Con todo, su lámpara nos sigue alumbrando a todos, vale decir, a todos los pocos que nos bañamos en su luz escéptica –en su sobria burla– para defendernos de los posesos de la Verdad, de la necedad y fanatismo de las religiones, del delirio en flor de sus prosélitos más virtuosos, del fundamentalismo consumista o ecologista, de “las preciosas ridículas”, de los monaguillos ministeriales que copan ministerios y del santón crápula que los nombra a fin de disponer de escudos que le permitan salir indemne en la batalla por estrenar su tiranía; y de quienes celebran haber descubierto el Mediterráneo al descubrir que hablan en prosa, de las tribus nazi-onales o locales, de las políticas que prescinden de los sueños o viven únicamente de ellos, o, en resumen, de Santa Estupidez, patrona sempiterna de todos los mortales, amén.
Tenga o no razón J. S. Mill al indicar que hay progreso en el ámbito de la razón práctica cuando fines de antaño son supuestos de hogaño; haya o no progreso cuando vemos engordar al derecho constitucional a costa del derecho penal, y estemos en lo cierto o no cuando consideramos un progreso el habernos ido desprendiendo de verdades con el pasar de los años, necesitamos la lámpara de Diógenes para que nos provea de la dosis justa de escepticismo, y revalorice lo bastante la racionalidad y credibilidad del sentido común, como para, merced a su séquito de burlas iconoclastas, prohibirnos enloquecer en medio de la más flagrante banalidad o de la sórdida estupidez-ambiente.
Quizá un día veamos, gracias a las llamas de la razón burlona, arder en la hoguera de la crítica los cuernos de la sinrazón como en otro tiempo vieron quemarse los del silogismo; la lámpara de Diógenes, entonces, se apagará sola.
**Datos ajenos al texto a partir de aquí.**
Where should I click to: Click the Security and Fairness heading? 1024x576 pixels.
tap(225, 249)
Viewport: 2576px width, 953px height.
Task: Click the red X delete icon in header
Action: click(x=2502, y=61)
Pero si, como está a la orden del día, acaba extinguiéndose por el soplo de la barbarie, otro será el espectáculo, y el laicismo, la racionalidad, la secularización, Hume, el hedonismo, el sentido común y, desde luego, el humor, serán condenados a una eterna soledad y, por concluir la paráfrasis de Gabriel García Márquez, ya no volverán a tener una segunda oportunidad sobre la tierra. ¡Cuántos presagios de melancolía atropellan el alma al escuchar aún hoy, cuando la inocencia es tantas veces culpable de violencia, de ignorancia y de insolidaridad, la vieja melodía de Guccini cantando que “sempre l’ignoranza fa paura / ed il silenzio ugual a morte”!